When Jesus and his disciples arrived at Bethsaida, people brought to him a blind man and begged Jesus to touch him. He took the blind man by the hand and led him outside the village. Putting spittle on his eyes he laid his hands on the man and asked, “Do you see anything?” Mark 8:22 – 23
When I reflect upon this passage from Mark’s Gospel, I’m reminded of the first lines of, Amazing Grace: “I once was lost, but now am found, Was blind, but now I see.”
At this point in Mark’s Gospel, Jesus is portrayed as a healer and teacher, but also as a very mysterious person, doing and saying things that no one understands.
We are introduced to Jesus by Mark at his baptism by John the Baptist, who was preaching a baptism of repentance and conversion. After John’s arrest, Jesus began his public ministry in Galilee by preaching that the Regin of God is at hand. And he makes a name for himself by a ministry of healing. He heals many illnesses, again and again, those possessed by demons, lepers and paralytics. And he heals many women as well.
However, Mark gives us only two accounts of Jesus healing blindness. This one, brought to Jesus by friends and the other, the one who cries out from the road. (10:46)

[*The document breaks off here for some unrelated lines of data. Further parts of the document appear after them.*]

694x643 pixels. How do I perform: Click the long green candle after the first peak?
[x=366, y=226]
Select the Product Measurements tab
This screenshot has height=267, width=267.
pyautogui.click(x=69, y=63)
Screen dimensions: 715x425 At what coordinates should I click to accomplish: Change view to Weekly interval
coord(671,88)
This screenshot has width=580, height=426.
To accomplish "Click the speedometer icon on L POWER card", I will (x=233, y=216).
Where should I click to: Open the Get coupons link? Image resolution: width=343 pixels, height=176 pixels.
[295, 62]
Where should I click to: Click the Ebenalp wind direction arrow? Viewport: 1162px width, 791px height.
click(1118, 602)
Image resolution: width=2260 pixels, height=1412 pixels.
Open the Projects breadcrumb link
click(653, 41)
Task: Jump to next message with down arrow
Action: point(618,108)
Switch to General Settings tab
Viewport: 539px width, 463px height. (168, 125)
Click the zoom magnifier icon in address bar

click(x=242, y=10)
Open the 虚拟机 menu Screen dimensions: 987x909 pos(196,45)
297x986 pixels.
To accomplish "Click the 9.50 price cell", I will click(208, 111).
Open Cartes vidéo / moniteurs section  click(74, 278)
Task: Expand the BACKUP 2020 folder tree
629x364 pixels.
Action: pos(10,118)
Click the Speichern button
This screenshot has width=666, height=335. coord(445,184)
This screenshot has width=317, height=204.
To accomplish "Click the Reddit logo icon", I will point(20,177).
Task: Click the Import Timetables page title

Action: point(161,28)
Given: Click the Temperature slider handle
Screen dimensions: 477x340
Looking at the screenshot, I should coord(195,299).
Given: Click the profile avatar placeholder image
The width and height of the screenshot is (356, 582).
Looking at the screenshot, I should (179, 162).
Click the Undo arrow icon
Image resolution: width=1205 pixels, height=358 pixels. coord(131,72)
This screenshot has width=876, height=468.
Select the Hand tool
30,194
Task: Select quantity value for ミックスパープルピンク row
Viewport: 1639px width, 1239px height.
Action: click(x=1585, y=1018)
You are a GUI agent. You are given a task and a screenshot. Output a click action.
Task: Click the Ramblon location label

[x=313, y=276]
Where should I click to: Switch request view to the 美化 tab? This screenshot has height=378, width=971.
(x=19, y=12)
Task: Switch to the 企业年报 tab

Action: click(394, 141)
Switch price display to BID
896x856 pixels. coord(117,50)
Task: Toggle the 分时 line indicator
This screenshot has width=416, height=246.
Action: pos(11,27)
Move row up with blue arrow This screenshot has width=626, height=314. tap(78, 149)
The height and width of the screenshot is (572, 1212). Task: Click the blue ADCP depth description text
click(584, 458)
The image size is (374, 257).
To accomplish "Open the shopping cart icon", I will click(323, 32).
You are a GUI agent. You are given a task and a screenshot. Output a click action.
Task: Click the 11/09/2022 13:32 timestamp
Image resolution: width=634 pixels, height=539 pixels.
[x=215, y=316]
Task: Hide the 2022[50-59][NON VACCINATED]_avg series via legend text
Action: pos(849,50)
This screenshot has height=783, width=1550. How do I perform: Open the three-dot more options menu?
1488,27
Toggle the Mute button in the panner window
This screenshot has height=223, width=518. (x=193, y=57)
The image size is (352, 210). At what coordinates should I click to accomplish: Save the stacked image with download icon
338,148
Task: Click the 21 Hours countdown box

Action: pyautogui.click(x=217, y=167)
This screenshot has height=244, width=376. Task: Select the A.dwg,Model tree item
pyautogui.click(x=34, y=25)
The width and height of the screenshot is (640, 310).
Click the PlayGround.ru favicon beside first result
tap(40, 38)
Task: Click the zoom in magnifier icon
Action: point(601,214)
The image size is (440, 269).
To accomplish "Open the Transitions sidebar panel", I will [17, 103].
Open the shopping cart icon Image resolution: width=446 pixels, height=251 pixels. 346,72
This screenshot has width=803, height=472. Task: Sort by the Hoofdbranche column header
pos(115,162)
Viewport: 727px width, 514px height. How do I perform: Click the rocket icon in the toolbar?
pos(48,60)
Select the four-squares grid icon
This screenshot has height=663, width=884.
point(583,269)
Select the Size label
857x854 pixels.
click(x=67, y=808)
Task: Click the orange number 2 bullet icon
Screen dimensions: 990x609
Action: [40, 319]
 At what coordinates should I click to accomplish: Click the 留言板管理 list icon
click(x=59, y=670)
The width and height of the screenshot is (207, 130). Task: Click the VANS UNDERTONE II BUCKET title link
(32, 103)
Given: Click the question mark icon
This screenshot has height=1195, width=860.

Several things strike me in this brief passage. The first is that “people brought to (Jesus) a blind man. . .” Who were these people? We are not told. Who was the blind man? We don’t know. The name of the second blind man Jesus heals of blindness is Bartimaeus. In that case, Bartimaeus initiates the contact and has to fight the crowd for him to be noticed by Jesus.
This healing was very different. Having been brought to Jesus, then Jesus takes him by the hand and leads him away from the village. Unlike the healing of Bartimaeus, this one takes place with no one watching. What can all of this mean? We need to take this to prayer.
Blindness is a human condition, not just a physical infirmity. Jesus addressed this social condition many times in his teaching and preaching. Jesus was especially harsh on the religious leaders whom he called “blind” over and over again because they were unwilling to recognize what was before their eyes: people suffering on account of their selfish human laws, justice ignored because they would have to admit to their compliance with injustice and to their own personal corruption and sin. This, too, we need to take to prayer!
While Jesus may have been healing a physical ailment, he was also pointing out to us the deeper significance of the blindness. With this particular encounter, Jesus is letting us know how difficult it is to regain a clear vision of our reality, much less comprehend the reality that sight and insight give us. Jesus will often refer to a passage in Isaiah that says, “they may look and see and not perceive.” Is. 6:9. He is also speaking to us.
It is only when we become acutely aware of our blindness do we go looking for the grace of sight and insight. It is then that we find meaning in a popular Church hymn: “Open my eyes, Lord, help me to see your face. Open my eyes, Lord, help me to see!”
Fr. Clemente Barrón, C.P. is a member of Mater Dolorosa Community in Sierra Madre, California.